Stored records
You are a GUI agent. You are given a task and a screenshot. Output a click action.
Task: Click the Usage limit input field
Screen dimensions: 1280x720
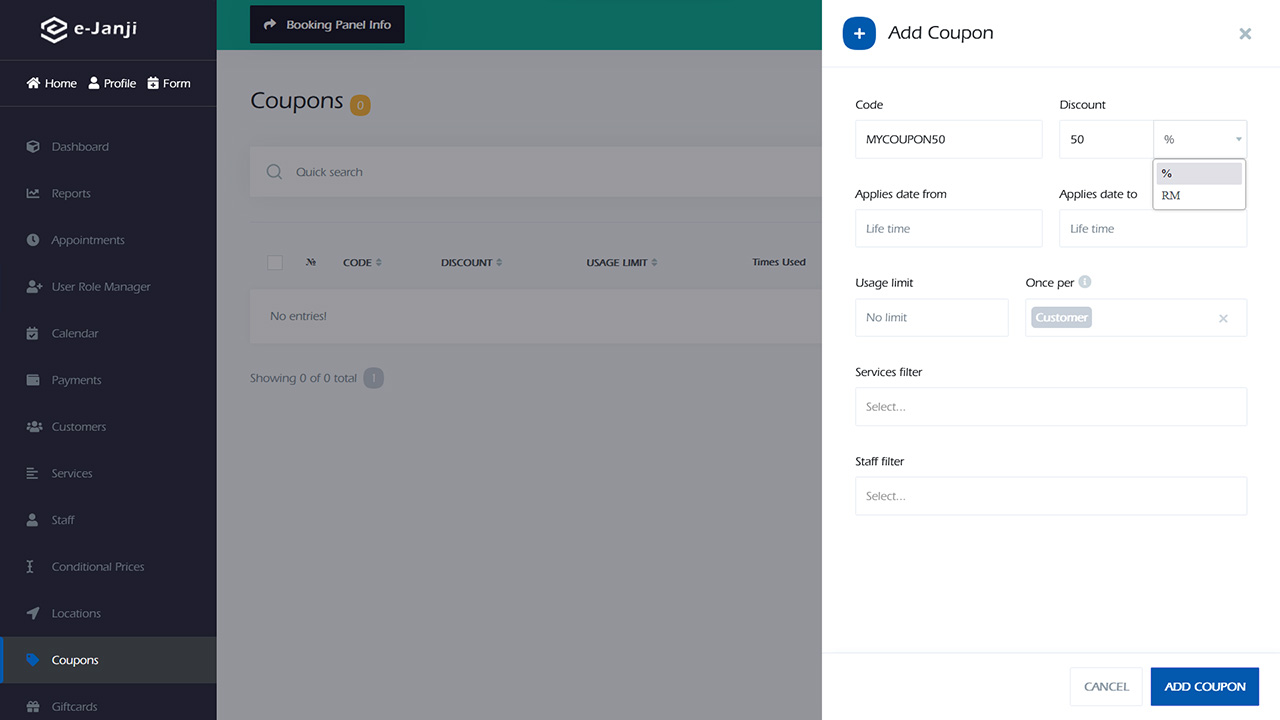(931, 318)
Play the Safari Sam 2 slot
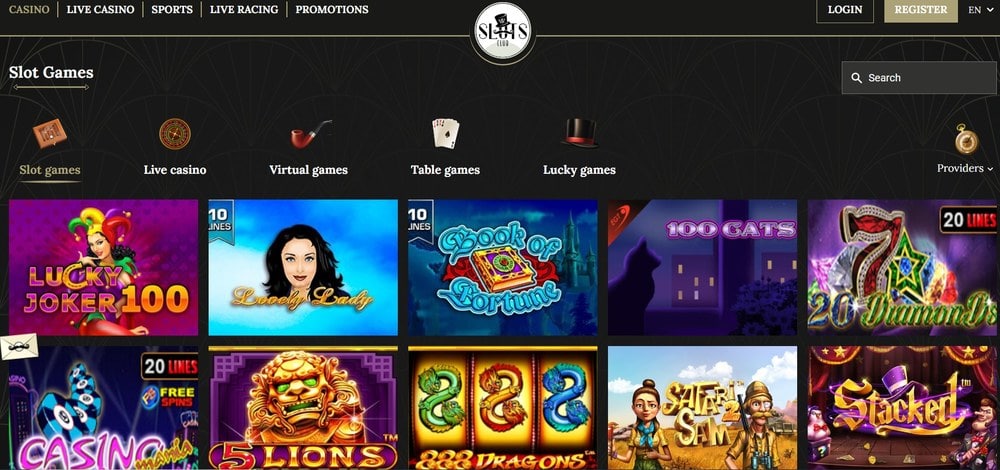 [702, 408]
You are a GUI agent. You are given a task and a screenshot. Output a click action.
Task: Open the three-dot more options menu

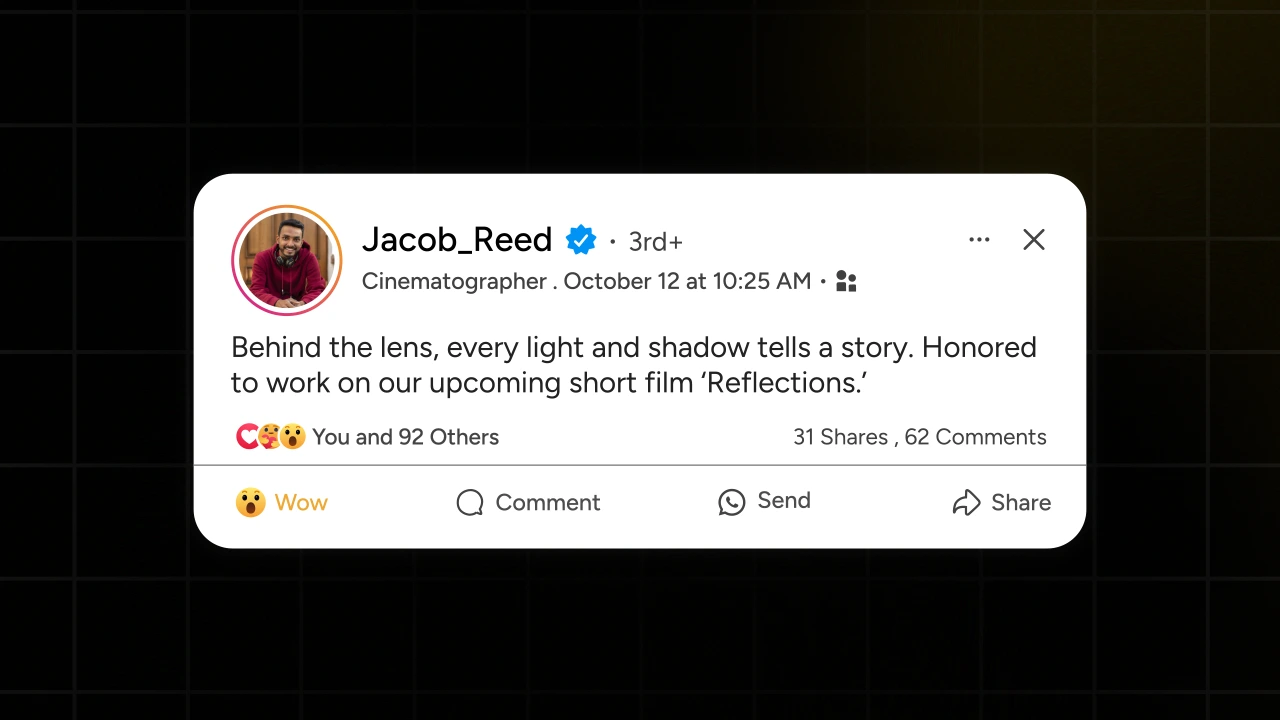[x=979, y=240]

Aim of the exercise>
Leave the pictures out and output all of the data verbatim.

Reply>
You are a GUI agent. You are given a task and a screenshot. Output a click action.
Task: Click the Usage limit input field
Screen dimensions: 1280x720
(931, 318)
Play the Safari Sam 2 slot
 [702, 408]
You are a GUI agent. You are given a task and a screenshot. Output a click action.
Task: Open the three-dot more options menu

[x=979, y=240]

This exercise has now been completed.